START PROVIDED RECORDS

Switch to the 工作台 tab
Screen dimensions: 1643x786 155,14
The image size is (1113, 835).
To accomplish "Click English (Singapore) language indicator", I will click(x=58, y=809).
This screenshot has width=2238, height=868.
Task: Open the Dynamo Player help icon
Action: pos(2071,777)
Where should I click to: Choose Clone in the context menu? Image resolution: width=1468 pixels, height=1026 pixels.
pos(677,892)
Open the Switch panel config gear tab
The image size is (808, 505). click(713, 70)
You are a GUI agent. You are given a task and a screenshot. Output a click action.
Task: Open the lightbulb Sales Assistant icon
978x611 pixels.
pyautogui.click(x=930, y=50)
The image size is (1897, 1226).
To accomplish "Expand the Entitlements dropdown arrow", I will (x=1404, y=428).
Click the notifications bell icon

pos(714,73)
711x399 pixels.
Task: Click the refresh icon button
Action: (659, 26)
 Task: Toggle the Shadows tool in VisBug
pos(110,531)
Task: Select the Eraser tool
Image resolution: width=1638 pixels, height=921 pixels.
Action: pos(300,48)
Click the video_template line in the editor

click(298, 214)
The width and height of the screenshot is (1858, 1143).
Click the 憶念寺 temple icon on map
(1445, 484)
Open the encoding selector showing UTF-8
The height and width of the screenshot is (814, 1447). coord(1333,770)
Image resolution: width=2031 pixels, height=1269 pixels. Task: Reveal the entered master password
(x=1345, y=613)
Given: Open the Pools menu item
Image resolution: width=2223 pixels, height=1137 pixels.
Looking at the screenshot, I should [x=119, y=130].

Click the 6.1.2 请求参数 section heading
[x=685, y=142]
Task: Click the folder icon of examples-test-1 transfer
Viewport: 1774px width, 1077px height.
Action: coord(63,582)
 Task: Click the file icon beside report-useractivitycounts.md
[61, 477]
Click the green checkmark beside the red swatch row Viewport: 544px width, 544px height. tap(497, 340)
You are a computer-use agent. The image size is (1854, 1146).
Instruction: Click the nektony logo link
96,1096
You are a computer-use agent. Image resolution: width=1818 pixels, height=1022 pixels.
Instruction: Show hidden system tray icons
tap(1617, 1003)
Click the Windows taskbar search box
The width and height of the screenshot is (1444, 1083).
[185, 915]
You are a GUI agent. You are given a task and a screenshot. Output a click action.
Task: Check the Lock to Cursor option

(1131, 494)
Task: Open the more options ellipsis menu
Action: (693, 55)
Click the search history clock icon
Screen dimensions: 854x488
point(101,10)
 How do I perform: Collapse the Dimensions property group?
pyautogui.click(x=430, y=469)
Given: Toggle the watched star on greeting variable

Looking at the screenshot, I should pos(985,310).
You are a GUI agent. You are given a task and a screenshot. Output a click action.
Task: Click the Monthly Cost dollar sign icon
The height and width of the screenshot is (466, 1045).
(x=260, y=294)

END PROVIDED RECORDS

→ WORK REQUEST
Nothing may be dropped or altered. Copy every line above.

→ PROBLEM SOLUTION
Switch to the 工作台 tab
Screen dimensions: 1643x786 155,14
The image size is (1113, 835).
To accomplish "Click English (Singapore) language indicator", I will click(x=58, y=809).
This screenshot has width=2238, height=868.
Task: Open the Dynamo Player help icon
Action: pos(2071,777)
Where should I click to: Choose Clone in the context menu? Image resolution: width=1468 pixels, height=1026 pixels.
pos(677,892)
Open the Switch panel config gear tab
The image size is (808, 505). click(713, 70)
You are a GUI agent. You are given a task and a screenshot. Output a click action.
Task: Open the lightbulb Sales Assistant icon
978x611 pixels.
pyautogui.click(x=930, y=50)
The image size is (1897, 1226).
To accomplish "Expand the Entitlements dropdown arrow", I will (x=1404, y=428).
Click the notifications bell icon

pos(714,73)
711x399 pixels.
Task: Click the refresh icon button
Action: (659, 26)
 Task: Toggle the Shadows tool in VisBug
pos(110,531)
Task: Select the Eraser tool
Image resolution: width=1638 pixels, height=921 pixels.
Action: pos(300,48)
Click the video_template line in the editor

click(298, 214)
The width and height of the screenshot is (1858, 1143).
Click the 憶念寺 temple icon on map
(1445, 484)
Open the encoding selector showing UTF-8
The height and width of the screenshot is (814, 1447). coord(1333,770)
Image resolution: width=2031 pixels, height=1269 pixels. Task: Reveal the entered master password
(x=1345, y=613)
Given: Open the Pools menu item
Image resolution: width=2223 pixels, height=1137 pixels.
Looking at the screenshot, I should [x=119, y=130].

Click the 6.1.2 请求参数 section heading
[x=685, y=142]
Task: Click the folder icon of examples-test-1 transfer
Viewport: 1774px width, 1077px height.
Action: coord(63,582)
 Task: Click the file icon beside report-useractivitycounts.md
[61, 477]
Click the green checkmark beside the red swatch row Viewport: 544px width, 544px height. tap(497, 340)
You are a computer-use agent. The image size is (1854, 1146).
Instruction: Click the nektony logo link
96,1096
You are a computer-use agent. Image resolution: width=1818 pixels, height=1022 pixels.
Instruction: Show hidden system tray icons
tap(1617, 1003)
Click the Windows taskbar search box
The width and height of the screenshot is (1444, 1083).
[185, 915]
You are a GUI agent. You are given a task and a screenshot. Output a click action.
Task: Check the Lock to Cursor option

(1131, 494)
Task: Open the more options ellipsis menu
Action: (693, 55)
Click the search history clock icon
Screen dimensions: 854x488
point(101,10)
 How do I perform: Collapse the Dimensions property group?
pyautogui.click(x=430, y=469)
Given: Toggle the watched star on greeting variable

Looking at the screenshot, I should pos(985,310).
You are a GUI agent. You are given a task and a screenshot. Output a click action.
Task: Click the Monthly Cost dollar sign icon
The height and width of the screenshot is (466, 1045).
(x=260, y=294)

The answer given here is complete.